I have a thread in my operating system that is called in a fixed interval and then executes a list of 10-15 distinct functions sequentially. Each function has a return parameter that either says 0 (OK) or not 0 (error). Looks something like this:
while (1) {
error &= function_1();
error &= function_2(some_parameter);
error &= function_3();
handleError(error);
}
However it would be preferred that when one of the functions returns an error, the error is handled immediately and the other functions are not being executed anymore (single error failure).
For two functions I could do an if condition before each function but for 10-15 that would lead to a lot of unnecessary ifs.
For that I would use an array of function pointers that I go through sequentially:
int (*p_functions[3])() = { function_1, function_2, function_3 }
while (1) {
for (int i = 0; i < 3, i++) {
error = p_functions[i];
if (error) {
handle_error(error);
break;
}
}
}
My issue here is that as you can see in the first example my function_2() has a parameter that gets maybe generated by another function beforehand. So I can't deal with functions that have different parameters.
Are there any other ways to solve that? Or maybe with some tricks for pointer casting? I heard dirty casting is a thing?
Given a function that returns 0 on success and 1 on error, you can change the existing code to use ||, which has short circuit behavior and more closely matches what you want to do anyway, instead of &:
while (1) {
error = error || function_1();
error = error || function_2(some_parameter);
error = error || function_3();
handleError(error);
}
Now, once error is set to 1, no further functions will be called.
As far as handling a specific error, you can set the variable with a function's return value shifted a certain amount based on which function failed, then check the bitmap in the error function.
uint32_t error_map = 0;
while (1) {
error_map || (error_map |= (function_1() << 0));
error_map || (error_map |= (function_2(some_parameter) << 1));
error_map || (error_map |= (function_3() << 2));
handleError(error_map);
}
Then in handleError:
if (error_map & (1<<0)) {
// function 1 error
}
if (error_map & (1<<1)) {
// function 2 error
}
if (error_map & (1<<2)) {
// function 3 error
}
If the functions could return any non-zero value on error, you can capture that error code in a separate variable:
uint32_t error = 0, error_map = 0;
while (1) {
error_map||(error_map |= (((error = function_1()) != 0) << 0));
error_map||(error_map |= (((error = function_2(some_parameter)) != 0) << 1));
error_map||(error_map |= (((error = function_3()) != 0) << 2));
handleError(error, error_map);
}
And the above with a macro to make it more readable:
#define RUN_ON_NO_ERROR(error, error_map, index, call) \
((error_map)||((error_map) |= ((((error) = (call)) != 0) << (index))))

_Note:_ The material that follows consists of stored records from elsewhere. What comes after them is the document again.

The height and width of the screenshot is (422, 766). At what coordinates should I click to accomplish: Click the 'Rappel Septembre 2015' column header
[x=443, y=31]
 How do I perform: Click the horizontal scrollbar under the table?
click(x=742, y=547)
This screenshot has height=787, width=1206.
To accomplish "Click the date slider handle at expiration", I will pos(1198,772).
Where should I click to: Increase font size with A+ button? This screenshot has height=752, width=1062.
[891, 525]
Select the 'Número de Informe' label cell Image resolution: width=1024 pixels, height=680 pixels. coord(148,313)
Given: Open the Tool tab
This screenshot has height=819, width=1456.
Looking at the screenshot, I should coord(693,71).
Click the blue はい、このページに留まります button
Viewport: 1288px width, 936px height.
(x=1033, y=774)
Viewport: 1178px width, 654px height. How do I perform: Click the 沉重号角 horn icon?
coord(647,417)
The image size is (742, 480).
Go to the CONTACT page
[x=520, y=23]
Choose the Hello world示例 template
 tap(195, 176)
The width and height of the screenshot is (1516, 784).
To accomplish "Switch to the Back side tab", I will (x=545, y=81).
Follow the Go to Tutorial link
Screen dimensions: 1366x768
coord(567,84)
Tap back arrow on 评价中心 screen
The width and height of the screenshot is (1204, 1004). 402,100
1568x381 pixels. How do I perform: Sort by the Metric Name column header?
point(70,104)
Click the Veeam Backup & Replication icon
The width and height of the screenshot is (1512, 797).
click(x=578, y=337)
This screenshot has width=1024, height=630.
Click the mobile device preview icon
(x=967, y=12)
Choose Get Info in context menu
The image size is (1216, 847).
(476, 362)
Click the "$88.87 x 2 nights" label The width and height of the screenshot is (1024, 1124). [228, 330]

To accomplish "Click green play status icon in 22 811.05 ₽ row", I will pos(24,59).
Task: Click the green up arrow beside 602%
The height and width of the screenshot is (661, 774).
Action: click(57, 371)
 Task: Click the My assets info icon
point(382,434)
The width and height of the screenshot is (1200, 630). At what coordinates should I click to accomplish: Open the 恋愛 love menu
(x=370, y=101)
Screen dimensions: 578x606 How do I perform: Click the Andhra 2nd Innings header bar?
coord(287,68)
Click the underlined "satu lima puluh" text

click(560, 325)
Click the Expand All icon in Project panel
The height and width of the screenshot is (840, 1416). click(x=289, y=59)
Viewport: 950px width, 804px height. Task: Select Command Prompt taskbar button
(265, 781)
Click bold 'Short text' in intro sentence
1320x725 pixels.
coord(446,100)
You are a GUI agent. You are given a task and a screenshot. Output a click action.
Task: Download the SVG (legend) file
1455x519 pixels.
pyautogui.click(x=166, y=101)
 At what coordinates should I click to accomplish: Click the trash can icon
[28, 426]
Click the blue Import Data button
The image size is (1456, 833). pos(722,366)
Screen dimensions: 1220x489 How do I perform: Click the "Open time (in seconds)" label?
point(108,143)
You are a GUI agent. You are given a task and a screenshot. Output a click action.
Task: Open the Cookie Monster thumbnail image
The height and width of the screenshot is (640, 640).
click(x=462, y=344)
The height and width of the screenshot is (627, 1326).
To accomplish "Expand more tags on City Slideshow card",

uint32_t error = 0, error_map = 0;
while (1) {
RUN_ON_NO_ERROR(error, error_map, 0, function_1());
RUN_ON_NO_ERROR(error, error_map, 1, function_2(some_parameter));
RUN_ON_NO_ERROR(error, error_map, 2, function_3());
handleError(error, error_map);
}
#define E(e,x) e = (e ? e : x)
while (1) {
error = 0;
E(error, function_1());
E(error, function_2(some_parameter));
E(error, function_3());
handleError(error);
}
Isn't too bad; this is the style things like the SV test suite are written in; and the actual error value is preserved.